Task requirements | Lines with "agent" in them are to be located in the listing below and copied.

+ + + +

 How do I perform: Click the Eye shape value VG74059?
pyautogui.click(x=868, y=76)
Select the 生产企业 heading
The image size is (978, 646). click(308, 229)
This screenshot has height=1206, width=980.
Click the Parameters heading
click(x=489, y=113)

+ + + +

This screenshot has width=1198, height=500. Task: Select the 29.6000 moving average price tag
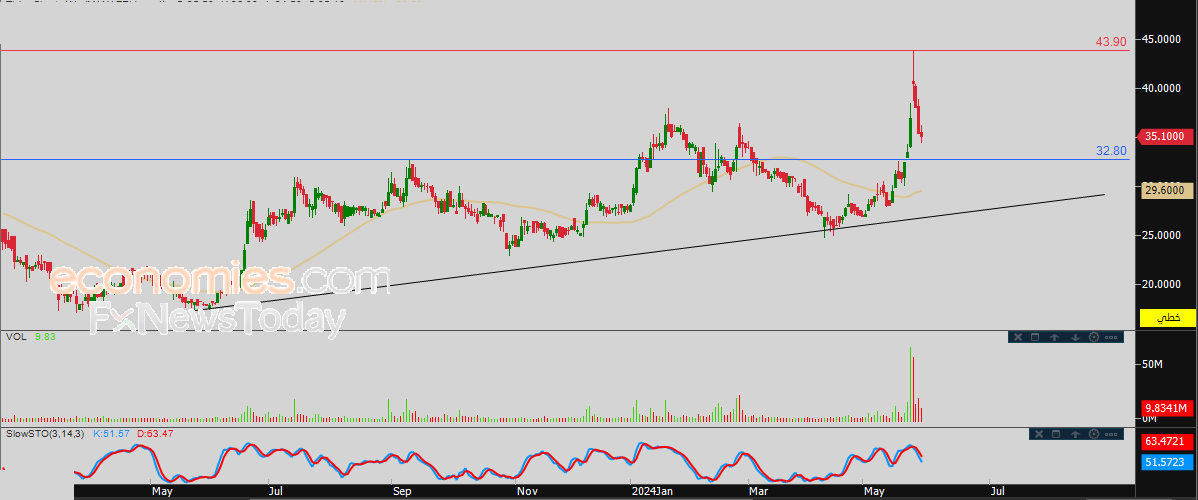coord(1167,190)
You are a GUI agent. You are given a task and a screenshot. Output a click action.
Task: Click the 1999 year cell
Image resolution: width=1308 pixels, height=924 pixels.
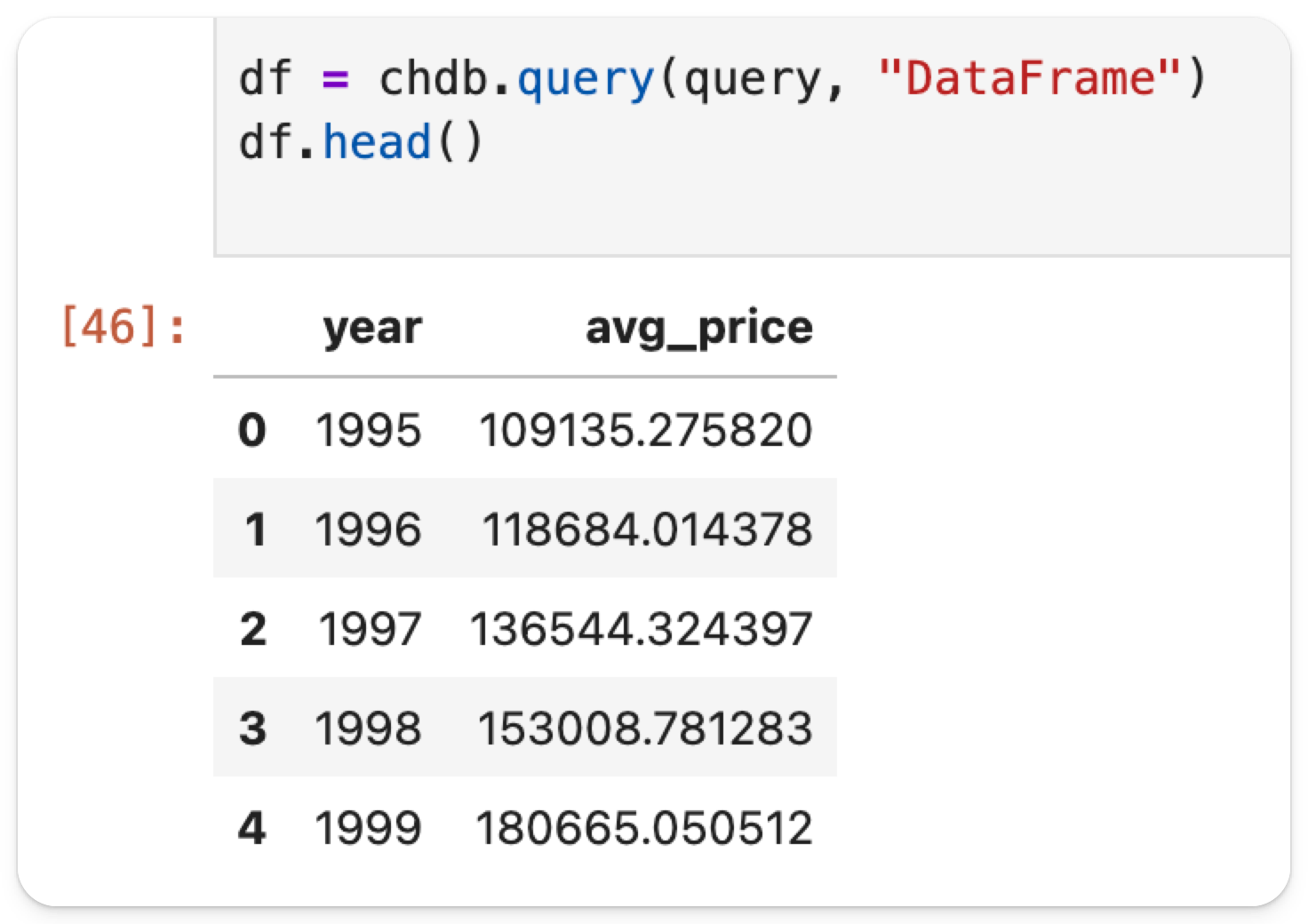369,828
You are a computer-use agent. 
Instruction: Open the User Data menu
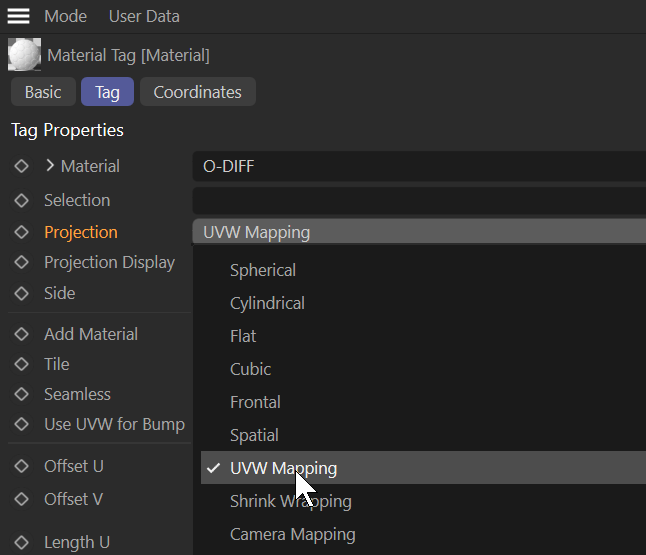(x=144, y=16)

+ + + +

Output of the exercise |
You are a GUI agent. You are given a task and a screenshot. Output a click action.
You are a computer-use agent. 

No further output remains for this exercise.